Requesting smartphone data as part of electronic discovery “is something lawyers should think about both from an offensive and defensive perspective,” advised Andrew Cosgrove, a partner at Redgrave LLP in Minneapolis whose practice focusses on e-discovery, information management, privacy and data protection.

Cosgrove noted that in the past 18 to 24 months, regulatory authorities such as the Department of Justice have made a “strong move” toward requesting information from mobile devices during discovery, which they had previously largely ignored.

To start the process in a case, suggested John Simek, vice president of Sensei Enterprises in Fairfax, Va., ask what kind of smartphone the opposing party has and what he or she uses it for. In addition, find out the phone’s carrier so you have the option of subpoenaing data from that source.

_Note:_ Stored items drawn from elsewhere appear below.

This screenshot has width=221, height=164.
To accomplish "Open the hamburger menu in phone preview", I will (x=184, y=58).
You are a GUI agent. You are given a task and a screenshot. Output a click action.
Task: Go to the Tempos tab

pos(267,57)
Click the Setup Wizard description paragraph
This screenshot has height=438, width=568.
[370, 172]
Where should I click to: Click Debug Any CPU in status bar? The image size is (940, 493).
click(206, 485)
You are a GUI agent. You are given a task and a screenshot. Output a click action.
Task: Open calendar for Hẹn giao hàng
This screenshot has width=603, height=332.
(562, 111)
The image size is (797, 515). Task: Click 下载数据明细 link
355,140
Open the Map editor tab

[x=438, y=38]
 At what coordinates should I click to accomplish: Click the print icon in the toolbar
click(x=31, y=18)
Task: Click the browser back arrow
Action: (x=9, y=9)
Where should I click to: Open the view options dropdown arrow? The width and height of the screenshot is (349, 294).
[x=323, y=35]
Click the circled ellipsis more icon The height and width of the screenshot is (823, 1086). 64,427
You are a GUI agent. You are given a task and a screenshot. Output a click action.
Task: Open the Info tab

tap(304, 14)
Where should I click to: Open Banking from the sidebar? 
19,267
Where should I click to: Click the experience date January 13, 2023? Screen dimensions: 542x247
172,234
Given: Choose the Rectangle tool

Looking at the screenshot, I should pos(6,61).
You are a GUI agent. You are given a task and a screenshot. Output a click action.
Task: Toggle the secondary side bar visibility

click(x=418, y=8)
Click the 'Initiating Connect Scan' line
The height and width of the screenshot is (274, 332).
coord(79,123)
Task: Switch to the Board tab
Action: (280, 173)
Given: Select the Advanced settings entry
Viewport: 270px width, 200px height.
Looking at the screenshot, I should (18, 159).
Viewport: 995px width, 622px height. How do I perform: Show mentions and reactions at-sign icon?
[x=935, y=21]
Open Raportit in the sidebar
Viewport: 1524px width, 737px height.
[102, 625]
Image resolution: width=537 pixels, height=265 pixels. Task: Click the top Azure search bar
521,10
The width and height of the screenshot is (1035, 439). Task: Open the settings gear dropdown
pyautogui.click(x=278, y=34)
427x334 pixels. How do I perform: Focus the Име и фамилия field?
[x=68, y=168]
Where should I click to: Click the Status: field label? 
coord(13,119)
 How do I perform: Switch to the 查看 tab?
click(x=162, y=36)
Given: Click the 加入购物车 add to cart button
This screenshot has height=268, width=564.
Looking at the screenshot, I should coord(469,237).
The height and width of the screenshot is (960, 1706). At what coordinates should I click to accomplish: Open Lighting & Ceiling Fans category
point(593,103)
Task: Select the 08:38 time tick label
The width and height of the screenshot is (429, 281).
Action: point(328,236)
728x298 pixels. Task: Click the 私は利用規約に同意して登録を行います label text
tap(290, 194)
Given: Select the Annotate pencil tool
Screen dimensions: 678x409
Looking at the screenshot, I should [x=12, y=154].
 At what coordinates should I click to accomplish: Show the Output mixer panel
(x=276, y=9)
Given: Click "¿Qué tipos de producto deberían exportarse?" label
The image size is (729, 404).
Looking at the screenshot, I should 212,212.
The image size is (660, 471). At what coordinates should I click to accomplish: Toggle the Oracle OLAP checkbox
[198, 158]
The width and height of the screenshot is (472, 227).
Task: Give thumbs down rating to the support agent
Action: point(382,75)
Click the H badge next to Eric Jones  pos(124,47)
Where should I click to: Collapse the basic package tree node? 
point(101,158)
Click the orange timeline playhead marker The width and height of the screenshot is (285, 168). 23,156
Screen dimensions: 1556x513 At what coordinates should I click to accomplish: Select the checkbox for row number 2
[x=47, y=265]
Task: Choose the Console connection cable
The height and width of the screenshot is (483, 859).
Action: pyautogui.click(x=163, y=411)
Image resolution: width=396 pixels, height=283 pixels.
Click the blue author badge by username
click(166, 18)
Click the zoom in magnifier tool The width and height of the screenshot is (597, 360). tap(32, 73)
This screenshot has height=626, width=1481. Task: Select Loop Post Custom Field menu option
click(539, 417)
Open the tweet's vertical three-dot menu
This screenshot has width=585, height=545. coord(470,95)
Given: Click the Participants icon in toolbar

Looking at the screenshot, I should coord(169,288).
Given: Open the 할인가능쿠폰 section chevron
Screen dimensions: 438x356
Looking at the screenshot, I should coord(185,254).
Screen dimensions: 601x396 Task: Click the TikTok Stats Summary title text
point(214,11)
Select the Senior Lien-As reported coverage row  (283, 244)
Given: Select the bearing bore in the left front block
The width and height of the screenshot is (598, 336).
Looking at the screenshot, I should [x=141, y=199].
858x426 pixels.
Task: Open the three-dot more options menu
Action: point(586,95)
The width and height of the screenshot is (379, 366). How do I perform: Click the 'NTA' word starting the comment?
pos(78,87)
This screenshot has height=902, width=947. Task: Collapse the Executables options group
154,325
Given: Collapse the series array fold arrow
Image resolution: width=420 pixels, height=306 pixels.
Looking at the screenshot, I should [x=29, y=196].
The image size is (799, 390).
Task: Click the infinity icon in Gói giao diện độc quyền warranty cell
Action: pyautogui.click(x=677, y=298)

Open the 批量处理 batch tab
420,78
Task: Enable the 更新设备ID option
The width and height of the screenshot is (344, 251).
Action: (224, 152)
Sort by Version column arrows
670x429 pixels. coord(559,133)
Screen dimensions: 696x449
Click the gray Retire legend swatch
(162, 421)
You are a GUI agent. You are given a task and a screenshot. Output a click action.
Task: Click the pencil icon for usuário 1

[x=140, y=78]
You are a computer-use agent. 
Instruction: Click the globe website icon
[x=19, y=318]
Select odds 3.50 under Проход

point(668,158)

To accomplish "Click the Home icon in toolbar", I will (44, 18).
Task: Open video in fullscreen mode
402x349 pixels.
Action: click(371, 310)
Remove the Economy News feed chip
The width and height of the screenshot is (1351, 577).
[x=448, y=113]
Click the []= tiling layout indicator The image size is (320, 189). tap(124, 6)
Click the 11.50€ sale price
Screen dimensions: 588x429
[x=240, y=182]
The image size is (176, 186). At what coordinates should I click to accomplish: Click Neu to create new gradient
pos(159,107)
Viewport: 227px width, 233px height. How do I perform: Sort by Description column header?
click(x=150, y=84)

Smartphones contain traditional phone information like voicemail, call logs and text messages. But as the storage capabilities of the devices continue to increase, users store greater amounts of unique and potentially relevant information on them, Cosgrove said.

For example, he said, “documents can now be downloaded to the device locally and edited.” And more and more applications are stored uniquely that may offer information for opposing counsel, such as trip information from a travel app or queries made to a search engine app.

The “next few years will only see an increase in the amount of unique, critical information found on these devices,” Cosgrove predicted.

Pictures and GPS location information can also provide key data, Simek noted. With GPS information, a phone can inform opposing counsel of a party’s location at a particular date and time.

Synchronicity

When requesting data relating to a smartphone, don’t forget to include the device that it is synchronized with, Simek advised. Smartphones have two sources of data for discovery purposes: the data that resides on the phone itself and the backup files that accumulate when a smartphone is synced with another device (a laptop or a desktop, for example). Those back-up files can be a gold mine of data, Simek said, since most users are unaware that they contain copies of things like deleted texts and voicemails.

Corporate smartphones may offer less unique information than those intended for personal use, Cosgrove said. Most of the data on the phone can be found on a corporate server and some companies place tight restrictions on how employees can use the devices.

But other companies allow quite a bit of freedom and even permit employees to use personal devices for business purposes, Cosgrove said. That situation can be tricky, he explained, because it “creates a number of issues from an e-discovery perspective about how to collect data from only the corporate side and avoid the personal data, or vice versa.”

In an employment-related suit, for example, opposing counsel would have to be careful to separate out the work-related data from personal e-mail; alternatively, in a personal injury suit, discovery would need to be limited to related information and not the work data on the phone, complicating the collection process.